Both these actions unfairly restricted the ability of generic firms to release competing drugs, the Court said, and because AZ dominated the market this activity broke competition law.

"AZ adopted a consistent and linear course of conduct, characterised by the communication to the patent offices of misleading representations for the purposes of obtaining the issue of [patent extensions] to which it was not entitled (Germany, Finland, Denmark and Norway), or to which it was entitled for a shorter period (Austria, Belgium, Luxembourg, Ireland and the Netherlands)," said the ruling.

"AZ’s deregistration of the marketing authorisations was only such as to prevent applicants for marketing authorisations in respect of essentially similar medicinal products from being able to make use of the abridged procedure … and, therefore, to obstruct or delay the market entry of generic products," said the Court's ruling.

AZ's actions only became illegal because it was the dominant supplier in its market, which brings with it particular responsibilities. Other companies behaving in the same way may not have broken the law, said one expert.

"This shows pharmaceutical companies who are in a dominant position that they can't do things that were ostensibly thought to be common practice," said James Bryan, a competition law specialist at Pinsent Masons, the law firm behind OUT-LAW.COM. "What the Court is really saying is that if you're in a dominant position you have a special responsibility over and above the normal, and that this extends to practices that would be okay for non-dominant companies."

Bryan said that this was the first market-dominance case to cover this ground and that while AZ was given some leniency in the fines, future infringers are unlikely to be so fortunate.

"This investigation was novel for this specific industry and type of practice," he said. "It was new that abusing the regulatory system and patent systems in member states by misleading them to gain extra protection - regardless of the moral rights and wrongs of it – might also now be an abuse."

"For a long time dominant companies were in the dark about what they could and couldn't do. At the time when the Commission issued its decision, it admitted that AZ's abuses were novel. The fine could have been higher but in this case it was calculated on the basis that AZ might not have known that this was an abuse," he said.

Life sciences law expert David Bloom, also of Pinsent Masons, said that the case was important because it opened up a whole new front on which companies would have to defend themselves.

"This is groundbreaking in that the regulatory strategy employed by AZ was found to be anti-competitive, and that hasn't happened before," he said. "If you are using a regulatory strategy to prevent competitors, this could fall foul of competition law.
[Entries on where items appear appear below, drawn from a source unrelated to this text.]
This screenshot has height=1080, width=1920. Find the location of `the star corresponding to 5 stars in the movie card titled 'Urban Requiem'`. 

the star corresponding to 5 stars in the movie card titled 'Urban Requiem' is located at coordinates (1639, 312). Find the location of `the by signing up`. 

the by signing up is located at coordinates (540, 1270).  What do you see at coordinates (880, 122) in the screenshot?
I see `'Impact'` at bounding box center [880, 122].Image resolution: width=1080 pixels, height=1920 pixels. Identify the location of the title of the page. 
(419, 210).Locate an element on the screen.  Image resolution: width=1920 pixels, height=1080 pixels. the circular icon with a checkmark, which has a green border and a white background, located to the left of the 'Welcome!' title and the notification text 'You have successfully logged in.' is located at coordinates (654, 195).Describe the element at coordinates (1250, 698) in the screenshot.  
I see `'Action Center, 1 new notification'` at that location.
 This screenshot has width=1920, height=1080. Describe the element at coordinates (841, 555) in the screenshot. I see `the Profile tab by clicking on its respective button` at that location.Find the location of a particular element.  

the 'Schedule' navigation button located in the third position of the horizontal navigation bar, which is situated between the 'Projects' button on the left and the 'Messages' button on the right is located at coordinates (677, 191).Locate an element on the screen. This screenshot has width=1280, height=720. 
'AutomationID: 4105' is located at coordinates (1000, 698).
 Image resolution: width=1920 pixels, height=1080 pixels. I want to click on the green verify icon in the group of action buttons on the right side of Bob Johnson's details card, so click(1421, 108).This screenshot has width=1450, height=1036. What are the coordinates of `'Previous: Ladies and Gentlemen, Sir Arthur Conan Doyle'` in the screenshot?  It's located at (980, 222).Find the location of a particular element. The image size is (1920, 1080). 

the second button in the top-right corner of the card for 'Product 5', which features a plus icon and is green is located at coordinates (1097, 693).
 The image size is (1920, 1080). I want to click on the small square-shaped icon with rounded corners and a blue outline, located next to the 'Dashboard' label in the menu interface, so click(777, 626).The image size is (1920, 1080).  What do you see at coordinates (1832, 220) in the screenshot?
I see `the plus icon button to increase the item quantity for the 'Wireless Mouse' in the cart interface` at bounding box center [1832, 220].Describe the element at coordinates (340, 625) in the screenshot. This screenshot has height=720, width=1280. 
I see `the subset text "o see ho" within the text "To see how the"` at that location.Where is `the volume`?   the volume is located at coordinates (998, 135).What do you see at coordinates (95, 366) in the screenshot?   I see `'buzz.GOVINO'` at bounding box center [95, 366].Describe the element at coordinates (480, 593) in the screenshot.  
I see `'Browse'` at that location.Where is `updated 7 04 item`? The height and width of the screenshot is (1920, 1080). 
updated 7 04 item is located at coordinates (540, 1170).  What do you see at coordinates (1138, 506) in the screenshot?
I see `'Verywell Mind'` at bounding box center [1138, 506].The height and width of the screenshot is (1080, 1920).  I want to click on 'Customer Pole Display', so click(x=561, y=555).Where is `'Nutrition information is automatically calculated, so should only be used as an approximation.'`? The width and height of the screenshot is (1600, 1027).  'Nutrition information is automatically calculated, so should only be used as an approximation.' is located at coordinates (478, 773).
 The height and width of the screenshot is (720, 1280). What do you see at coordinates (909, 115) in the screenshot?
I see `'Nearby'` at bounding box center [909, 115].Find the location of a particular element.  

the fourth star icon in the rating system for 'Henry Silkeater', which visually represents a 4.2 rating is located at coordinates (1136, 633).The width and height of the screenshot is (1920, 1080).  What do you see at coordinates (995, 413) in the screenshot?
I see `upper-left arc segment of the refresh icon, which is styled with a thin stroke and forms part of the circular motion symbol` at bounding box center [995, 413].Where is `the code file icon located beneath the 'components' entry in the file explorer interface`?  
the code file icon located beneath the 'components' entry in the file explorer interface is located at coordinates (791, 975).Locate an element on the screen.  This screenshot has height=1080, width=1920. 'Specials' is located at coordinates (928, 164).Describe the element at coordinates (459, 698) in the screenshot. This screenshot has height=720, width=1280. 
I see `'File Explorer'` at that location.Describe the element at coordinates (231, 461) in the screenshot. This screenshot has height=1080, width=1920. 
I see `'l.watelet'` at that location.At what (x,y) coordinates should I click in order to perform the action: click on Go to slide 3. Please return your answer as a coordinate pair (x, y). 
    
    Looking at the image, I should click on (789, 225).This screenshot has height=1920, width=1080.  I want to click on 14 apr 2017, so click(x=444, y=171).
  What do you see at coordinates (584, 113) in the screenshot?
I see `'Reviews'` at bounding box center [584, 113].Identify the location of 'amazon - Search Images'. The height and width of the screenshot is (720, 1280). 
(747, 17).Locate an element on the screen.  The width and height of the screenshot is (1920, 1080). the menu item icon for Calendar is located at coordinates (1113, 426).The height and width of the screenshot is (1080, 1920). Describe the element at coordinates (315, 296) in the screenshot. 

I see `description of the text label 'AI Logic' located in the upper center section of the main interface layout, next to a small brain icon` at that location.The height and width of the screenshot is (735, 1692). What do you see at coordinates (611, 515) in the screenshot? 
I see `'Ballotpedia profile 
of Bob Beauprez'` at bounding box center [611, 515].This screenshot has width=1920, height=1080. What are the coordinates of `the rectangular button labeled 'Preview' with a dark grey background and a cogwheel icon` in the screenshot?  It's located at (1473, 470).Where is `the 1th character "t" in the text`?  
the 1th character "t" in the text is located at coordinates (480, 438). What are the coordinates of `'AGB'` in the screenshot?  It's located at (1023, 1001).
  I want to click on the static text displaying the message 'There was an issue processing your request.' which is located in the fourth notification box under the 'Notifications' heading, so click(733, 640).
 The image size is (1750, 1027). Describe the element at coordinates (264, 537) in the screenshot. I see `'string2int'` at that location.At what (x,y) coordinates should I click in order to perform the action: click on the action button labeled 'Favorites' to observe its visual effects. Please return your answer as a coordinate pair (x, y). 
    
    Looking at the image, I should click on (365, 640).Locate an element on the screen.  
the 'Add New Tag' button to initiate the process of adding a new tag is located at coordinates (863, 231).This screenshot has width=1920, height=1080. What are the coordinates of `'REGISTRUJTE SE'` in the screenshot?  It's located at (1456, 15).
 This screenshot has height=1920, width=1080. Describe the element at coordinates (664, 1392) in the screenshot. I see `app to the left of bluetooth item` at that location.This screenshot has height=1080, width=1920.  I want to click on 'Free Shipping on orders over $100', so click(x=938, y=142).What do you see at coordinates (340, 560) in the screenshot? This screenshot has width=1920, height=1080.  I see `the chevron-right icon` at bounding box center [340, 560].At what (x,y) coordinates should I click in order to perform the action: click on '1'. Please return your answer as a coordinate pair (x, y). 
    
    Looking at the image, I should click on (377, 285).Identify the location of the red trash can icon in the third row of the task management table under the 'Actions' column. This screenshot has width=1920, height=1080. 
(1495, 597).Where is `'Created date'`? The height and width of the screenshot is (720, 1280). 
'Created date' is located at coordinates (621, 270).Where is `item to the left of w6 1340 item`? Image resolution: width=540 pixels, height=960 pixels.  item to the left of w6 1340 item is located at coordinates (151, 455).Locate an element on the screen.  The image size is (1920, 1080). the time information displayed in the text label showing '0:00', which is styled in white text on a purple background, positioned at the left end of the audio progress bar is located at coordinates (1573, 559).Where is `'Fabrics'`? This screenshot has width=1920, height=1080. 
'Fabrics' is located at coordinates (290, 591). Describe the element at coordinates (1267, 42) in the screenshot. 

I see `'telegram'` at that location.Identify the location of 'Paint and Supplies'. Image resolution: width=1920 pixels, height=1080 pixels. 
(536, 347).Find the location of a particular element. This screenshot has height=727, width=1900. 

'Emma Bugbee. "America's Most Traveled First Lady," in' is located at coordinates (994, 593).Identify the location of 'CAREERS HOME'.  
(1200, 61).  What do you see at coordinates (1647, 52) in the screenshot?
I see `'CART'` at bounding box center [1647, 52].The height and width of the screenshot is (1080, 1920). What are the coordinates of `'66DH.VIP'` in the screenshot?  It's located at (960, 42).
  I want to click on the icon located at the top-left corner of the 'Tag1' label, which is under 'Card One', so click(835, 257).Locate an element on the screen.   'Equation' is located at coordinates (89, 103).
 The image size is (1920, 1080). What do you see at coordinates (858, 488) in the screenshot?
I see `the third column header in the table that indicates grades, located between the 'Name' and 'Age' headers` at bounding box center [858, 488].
Bloom said that this case prompted a full European Commission inquiry into pharmaceutical companies' practices which concluded in 2009.

"The preliminary findings accused research and development companies of having a tool box of tricks they used to delay the entry of generics," he said. "The final report watered that down but pharma companies need to be aware that it is not just commercial strategies that can be found to be anti-competitive but also IP and regulatory strategies, if they lead to prevention or delay of generic competition."

Bryan said that major pharmaceutical companies will have to be careful about how they behave, especially because they could be dominant in very narrow markets. "Whenever you do anything now you will have to stop and think what effect will this have on generic medicines. Dominance triggers this special responsibility," he said.